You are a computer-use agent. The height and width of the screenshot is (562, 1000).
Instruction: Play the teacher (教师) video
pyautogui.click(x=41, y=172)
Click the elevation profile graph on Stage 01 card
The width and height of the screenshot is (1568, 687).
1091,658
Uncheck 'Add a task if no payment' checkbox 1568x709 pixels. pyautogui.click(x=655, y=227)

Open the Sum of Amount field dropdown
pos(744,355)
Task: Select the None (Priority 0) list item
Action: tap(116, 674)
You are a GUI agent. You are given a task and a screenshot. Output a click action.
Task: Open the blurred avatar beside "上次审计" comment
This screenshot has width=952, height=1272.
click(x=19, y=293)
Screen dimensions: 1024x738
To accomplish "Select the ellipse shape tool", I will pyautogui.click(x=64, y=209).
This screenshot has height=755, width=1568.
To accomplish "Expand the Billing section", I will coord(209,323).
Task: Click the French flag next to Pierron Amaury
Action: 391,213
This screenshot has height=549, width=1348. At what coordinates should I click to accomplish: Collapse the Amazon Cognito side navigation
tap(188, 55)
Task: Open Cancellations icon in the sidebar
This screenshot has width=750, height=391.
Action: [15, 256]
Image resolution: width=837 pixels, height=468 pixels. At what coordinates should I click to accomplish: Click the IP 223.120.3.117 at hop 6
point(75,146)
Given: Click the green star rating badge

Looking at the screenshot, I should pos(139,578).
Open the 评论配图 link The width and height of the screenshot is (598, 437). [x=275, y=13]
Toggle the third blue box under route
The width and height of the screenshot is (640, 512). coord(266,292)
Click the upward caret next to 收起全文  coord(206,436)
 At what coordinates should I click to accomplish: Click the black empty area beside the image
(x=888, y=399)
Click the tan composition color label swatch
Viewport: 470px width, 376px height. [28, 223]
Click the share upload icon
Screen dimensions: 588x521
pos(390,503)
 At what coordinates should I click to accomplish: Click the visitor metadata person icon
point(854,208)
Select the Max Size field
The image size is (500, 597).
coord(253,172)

-- -- --

Exercise goal => Transcribe every line above without changing anything.

Task result =>
You are a computer-use agent. The height and width of the screenshot is (562, 1000).
Instruction: Play the teacher (教师) video
pyautogui.click(x=41, y=172)
Click the elevation profile graph on Stage 01 card
The width and height of the screenshot is (1568, 687).
1091,658
Uncheck 'Add a task if no payment' checkbox 1568x709 pixels. pyautogui.click(x=655, y=227)

Open the Sum of Amount field dropdown
pos(744,355)
Task: Select the None (Priority 0) list item
Action: tap(116, 674)
You are a GUI agent. You are given a task and a screenshot. Output a click action.
Task: Open the blurred avatar beside "上次审计" comment
This screenshot has width=952, height=1272.
click(x=19, y=293)
Screen dimensions: 1024x738
To accomplish "Select the ellipse shape tool", I will pyautogui.click(x=64, y=209).
This screenshot has height=755, width=1568.
To accomplish "Expand the Billing section", I will coord(209,323).
Task: Click the French flag next to Pierron Amaury
Action: 391,213
This screenshot has height=549, width=1348. At what coordinates should I click to accomplish: Collapse the Amazon Cognito side navigation
tap(188, 55)
Task: Open Cancellations icon in the sidebar
This screenshot has width=750, height=391.
Action: [15, 256]
Image resolution: width=837 pixels, height=468 pixels. At what coordinates should I click to accomplish: Click the IP 223.120.3.117 at hop 6
point(75,146)
Given: Click the green star rating badge

Looking at the screenshot, I should pos(139,578).
Open the 评论配图 link The width and height of the screenshot is (598, 437). [x=275, y=13]
Toggle the third blue box under route
The width and height of the screenshot is (640, 512). coord(266,292)
Click the upward caret next to 收起全文  coord(206,436)
 At what coordinates should I click to accomplish: Click the black empty area beside the image
(x=888, y=399)
Click the tan composition color label swatch
Viewport: 470px width, 376px height. [28, 223]
Click the share upload icon
Screen dimensions: 588x521
pos(390,503)
 At what coordinates should I click to accomplish: Click the visitor metadata person icon
point(854,208)
Select the Max Size field
The image size is (500, 597).
coord(253,172)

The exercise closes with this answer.